2,000 Thank You’s

I just noticed I passed 2,000 likes today, exactly three months after starting this nonsense. Thank you so much to everyone who reads. There are far more of you than I ever imagined. Roughly half are in America too, which was utterly unexpected, and means I occasionally get to wake up to a lovely comment or two which absolutely makes my day.

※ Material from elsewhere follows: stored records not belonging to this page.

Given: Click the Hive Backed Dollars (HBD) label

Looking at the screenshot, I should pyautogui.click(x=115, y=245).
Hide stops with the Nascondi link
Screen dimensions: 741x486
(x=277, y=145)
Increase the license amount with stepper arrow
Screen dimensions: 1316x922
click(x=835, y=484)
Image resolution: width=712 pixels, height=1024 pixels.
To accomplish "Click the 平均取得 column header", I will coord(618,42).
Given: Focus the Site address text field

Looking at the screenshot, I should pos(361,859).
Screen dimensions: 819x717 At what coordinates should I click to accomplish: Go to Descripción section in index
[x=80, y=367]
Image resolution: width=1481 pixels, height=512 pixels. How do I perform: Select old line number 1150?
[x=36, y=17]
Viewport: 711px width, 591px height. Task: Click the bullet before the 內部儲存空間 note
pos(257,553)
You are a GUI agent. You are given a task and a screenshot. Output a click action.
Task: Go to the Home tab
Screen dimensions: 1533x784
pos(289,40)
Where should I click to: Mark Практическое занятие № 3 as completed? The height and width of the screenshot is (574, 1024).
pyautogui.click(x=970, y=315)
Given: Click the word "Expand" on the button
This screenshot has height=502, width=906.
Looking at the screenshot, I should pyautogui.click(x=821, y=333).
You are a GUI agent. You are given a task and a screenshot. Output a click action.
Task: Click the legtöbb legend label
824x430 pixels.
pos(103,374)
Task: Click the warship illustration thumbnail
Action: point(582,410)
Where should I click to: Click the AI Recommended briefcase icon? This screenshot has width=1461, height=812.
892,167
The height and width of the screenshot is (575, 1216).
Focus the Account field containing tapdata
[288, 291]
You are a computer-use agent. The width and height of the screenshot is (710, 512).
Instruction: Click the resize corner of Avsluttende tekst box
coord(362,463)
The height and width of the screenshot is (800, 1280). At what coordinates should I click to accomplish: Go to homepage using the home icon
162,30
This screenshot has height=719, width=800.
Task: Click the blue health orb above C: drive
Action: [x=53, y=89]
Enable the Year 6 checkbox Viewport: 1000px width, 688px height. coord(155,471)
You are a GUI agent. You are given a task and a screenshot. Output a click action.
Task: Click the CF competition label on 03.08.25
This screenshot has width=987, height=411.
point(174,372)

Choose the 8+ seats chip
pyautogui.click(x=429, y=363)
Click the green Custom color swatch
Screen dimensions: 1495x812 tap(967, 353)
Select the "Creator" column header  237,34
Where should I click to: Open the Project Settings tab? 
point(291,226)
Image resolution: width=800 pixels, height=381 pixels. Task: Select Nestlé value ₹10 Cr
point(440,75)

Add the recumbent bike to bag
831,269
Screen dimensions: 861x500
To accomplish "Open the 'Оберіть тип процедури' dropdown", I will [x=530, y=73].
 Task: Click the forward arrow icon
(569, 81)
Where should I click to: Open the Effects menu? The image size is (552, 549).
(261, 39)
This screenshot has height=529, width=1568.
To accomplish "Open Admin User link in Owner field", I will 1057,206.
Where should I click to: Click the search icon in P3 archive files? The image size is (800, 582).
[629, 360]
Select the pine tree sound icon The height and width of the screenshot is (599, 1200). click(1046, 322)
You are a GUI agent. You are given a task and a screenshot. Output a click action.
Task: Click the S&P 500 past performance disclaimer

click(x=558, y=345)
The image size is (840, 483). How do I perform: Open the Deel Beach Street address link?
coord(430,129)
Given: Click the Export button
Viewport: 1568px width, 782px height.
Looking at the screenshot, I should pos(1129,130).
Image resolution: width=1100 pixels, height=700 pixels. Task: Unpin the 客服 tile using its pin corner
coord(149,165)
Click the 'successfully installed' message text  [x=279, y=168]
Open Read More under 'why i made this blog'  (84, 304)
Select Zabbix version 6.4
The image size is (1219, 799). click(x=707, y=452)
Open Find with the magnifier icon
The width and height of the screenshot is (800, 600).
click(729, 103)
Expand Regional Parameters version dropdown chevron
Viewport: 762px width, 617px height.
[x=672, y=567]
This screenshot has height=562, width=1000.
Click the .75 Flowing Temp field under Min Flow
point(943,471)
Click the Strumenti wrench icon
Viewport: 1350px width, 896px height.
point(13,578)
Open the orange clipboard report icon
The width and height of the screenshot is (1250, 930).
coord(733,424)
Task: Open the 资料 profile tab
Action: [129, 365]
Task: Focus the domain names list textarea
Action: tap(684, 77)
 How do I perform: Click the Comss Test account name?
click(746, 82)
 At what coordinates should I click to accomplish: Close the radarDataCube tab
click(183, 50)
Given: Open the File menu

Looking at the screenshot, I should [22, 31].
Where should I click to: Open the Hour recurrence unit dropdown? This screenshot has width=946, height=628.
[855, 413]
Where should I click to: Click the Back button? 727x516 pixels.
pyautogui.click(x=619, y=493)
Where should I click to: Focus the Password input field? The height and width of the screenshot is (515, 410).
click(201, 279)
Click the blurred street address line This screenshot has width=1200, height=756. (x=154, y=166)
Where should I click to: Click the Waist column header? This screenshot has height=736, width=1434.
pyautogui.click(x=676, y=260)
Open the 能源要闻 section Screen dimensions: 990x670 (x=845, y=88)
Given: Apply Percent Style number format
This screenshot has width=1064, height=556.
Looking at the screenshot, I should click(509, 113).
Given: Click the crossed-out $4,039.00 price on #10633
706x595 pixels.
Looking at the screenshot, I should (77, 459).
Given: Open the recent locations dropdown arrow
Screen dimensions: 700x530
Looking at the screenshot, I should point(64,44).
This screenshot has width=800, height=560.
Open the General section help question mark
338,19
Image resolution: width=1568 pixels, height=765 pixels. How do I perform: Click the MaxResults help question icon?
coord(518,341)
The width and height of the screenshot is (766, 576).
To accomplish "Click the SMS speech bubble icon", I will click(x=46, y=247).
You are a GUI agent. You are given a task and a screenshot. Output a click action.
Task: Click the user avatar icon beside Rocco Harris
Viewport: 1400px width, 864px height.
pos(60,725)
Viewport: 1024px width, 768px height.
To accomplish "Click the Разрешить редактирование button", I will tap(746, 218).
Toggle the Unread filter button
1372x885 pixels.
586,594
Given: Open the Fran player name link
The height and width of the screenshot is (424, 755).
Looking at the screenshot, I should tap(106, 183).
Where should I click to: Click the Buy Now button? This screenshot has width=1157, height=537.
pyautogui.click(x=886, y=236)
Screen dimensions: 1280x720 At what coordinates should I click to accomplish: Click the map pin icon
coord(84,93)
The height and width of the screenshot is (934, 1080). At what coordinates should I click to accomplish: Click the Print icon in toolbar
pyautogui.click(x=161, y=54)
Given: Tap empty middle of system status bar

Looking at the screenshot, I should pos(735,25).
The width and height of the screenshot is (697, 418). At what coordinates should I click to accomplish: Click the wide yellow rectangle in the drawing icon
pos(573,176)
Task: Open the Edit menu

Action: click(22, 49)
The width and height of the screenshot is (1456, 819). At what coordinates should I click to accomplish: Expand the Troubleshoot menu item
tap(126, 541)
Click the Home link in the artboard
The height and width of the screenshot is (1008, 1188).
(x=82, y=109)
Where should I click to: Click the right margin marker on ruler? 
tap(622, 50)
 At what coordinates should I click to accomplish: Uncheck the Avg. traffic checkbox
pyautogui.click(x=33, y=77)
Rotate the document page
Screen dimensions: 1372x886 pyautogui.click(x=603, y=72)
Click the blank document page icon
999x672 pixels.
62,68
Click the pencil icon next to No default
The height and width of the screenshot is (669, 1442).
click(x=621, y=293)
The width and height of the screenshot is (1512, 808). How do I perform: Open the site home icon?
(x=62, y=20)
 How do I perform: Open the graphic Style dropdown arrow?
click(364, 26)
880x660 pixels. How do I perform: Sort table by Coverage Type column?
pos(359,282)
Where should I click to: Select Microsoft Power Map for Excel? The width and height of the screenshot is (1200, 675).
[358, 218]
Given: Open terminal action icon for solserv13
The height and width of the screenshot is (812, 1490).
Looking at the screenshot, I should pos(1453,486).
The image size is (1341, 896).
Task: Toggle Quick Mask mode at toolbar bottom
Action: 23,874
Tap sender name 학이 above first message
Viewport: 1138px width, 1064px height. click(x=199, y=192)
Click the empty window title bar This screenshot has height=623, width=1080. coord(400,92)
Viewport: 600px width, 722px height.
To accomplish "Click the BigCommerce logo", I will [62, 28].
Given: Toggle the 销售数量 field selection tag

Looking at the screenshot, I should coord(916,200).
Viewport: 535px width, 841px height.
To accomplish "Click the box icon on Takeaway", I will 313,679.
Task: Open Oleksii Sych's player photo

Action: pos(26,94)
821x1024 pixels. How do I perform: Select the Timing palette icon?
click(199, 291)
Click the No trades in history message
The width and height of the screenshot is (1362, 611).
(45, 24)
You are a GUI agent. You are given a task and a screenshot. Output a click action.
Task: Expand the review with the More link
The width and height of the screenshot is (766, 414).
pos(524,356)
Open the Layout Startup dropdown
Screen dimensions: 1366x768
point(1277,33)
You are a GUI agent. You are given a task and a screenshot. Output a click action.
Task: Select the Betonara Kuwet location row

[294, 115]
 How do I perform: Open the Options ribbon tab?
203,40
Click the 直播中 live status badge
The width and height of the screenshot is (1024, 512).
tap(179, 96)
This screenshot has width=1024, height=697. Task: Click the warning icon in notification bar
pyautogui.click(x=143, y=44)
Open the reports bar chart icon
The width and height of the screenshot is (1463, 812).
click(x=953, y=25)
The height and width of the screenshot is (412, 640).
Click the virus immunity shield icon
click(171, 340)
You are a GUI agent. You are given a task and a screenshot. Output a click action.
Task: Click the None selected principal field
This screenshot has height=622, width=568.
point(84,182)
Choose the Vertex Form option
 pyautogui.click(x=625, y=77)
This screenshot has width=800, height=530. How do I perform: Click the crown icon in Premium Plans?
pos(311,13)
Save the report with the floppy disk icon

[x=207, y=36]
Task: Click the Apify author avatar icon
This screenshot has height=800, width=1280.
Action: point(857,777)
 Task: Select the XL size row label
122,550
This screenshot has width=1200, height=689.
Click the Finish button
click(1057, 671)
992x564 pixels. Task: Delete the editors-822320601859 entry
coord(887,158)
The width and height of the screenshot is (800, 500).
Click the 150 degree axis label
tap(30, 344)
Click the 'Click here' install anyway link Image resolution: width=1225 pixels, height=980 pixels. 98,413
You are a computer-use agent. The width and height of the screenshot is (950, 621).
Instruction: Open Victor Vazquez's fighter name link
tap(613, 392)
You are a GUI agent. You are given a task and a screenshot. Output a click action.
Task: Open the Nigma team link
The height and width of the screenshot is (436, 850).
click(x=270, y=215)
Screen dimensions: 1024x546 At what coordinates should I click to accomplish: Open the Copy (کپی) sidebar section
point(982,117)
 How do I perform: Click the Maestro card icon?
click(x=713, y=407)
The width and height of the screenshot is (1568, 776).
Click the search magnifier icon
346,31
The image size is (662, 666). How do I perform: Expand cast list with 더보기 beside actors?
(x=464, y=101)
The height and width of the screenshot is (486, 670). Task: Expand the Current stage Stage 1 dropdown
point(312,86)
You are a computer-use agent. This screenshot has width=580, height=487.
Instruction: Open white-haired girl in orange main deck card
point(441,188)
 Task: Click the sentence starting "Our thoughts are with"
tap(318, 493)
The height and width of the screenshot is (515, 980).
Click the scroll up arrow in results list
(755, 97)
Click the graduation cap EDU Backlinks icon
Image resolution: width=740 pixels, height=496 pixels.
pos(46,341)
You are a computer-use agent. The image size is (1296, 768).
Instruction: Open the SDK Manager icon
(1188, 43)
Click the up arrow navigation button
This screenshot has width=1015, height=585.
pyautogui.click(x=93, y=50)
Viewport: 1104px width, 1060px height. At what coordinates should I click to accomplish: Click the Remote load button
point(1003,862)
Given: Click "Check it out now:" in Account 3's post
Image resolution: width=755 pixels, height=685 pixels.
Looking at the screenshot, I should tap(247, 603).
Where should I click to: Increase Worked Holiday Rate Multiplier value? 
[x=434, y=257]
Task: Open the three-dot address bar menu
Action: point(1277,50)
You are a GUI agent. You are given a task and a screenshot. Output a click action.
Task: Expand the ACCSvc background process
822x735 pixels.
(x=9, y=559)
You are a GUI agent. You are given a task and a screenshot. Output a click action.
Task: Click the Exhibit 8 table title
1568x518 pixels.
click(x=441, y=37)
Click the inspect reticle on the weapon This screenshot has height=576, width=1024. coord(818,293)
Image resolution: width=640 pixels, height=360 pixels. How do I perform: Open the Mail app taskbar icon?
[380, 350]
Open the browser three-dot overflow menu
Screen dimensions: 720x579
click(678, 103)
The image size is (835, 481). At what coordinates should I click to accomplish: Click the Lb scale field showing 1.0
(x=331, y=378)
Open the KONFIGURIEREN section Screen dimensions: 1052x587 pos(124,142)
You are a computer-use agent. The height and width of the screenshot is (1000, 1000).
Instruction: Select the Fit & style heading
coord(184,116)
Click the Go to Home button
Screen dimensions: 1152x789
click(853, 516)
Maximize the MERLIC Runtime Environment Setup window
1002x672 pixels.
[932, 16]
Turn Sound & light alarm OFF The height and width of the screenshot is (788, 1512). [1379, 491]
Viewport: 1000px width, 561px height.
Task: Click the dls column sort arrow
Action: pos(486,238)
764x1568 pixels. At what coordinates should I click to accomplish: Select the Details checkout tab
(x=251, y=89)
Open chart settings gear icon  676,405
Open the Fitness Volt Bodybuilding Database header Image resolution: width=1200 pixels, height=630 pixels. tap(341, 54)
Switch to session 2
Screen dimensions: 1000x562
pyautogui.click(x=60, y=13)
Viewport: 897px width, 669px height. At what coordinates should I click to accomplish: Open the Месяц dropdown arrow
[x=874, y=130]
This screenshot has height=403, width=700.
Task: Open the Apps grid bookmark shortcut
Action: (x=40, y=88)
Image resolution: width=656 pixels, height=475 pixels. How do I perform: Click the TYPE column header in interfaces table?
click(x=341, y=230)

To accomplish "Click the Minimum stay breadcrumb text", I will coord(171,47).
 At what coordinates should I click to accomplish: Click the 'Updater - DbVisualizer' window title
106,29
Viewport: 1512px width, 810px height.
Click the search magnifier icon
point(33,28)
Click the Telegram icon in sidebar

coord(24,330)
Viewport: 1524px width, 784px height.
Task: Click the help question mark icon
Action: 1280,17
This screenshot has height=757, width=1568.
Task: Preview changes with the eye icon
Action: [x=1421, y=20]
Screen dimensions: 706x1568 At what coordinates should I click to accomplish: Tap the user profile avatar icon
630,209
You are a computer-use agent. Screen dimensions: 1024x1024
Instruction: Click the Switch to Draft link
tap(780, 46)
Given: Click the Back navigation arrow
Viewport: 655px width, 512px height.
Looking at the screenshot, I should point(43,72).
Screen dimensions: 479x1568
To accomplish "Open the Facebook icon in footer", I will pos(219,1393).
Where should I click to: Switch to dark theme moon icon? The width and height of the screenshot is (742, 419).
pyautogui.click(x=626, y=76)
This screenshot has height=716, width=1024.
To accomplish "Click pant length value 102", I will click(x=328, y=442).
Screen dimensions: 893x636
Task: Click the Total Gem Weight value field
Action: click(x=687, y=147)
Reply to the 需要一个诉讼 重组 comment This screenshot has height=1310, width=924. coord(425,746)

As I write when I reached 1,000, ‘likes’ don’t pay bills, or mean anything really, apart from being tiny, vital prods of encouragement to keep going, and that’s all any of us need as writers really isn’t it? Apart from cold, hard cash of course, but since that’s out of the question right now – ‘likes’ are lovely 🙂

I was wondering today what people use as prompts to get them writing. I have tried using some of the many photo-prompt blogs that are around on WordPress, but it’s strange, I find it impossible to write to a photo. There is too much information there that I can’t get away from. I find it restricting, not just for me, but for my imagined reader, who will bring their own reading to the photo before they’ve even read my piece. I think that’s just a failing and mental block on my part, but I did think it was interesting.

Instead, I find just a couple of words or phrases will get me going, whether it’s someone using an odd turn of phrase or an incongruous image, such as poor old ex-banker Keith up a ladder cleaning windows. When I dry up, it’s usually because I haven’t been reading for a few days. Reading is the best source of inspiration I find.

I’m still having a great deal of angst over the poetry I have to submit for the MA. I need to be more bold with it, but it’s difficult when I don’t have the confidence in it as I do prose. I sometimes think some of the 50-word stories I’ve written blur the boundary between poetry and prose, but again, I’m not confident enough to explore that in terms of submission for the course.

Anyway, just some thoughts. Have a great weekend all.

P.S. If you clicked on I Want A War, Give Me A War and found it wasn’t there, I took it down, for the simple reason that 30 minutes after publishing it, it didn’t feel right. I wasn’t happy with it, not for any political or social reasons, I just didn’t like how I’d written it. It wasn’t to a standard I was happy with, so it’s back in the drafts folder.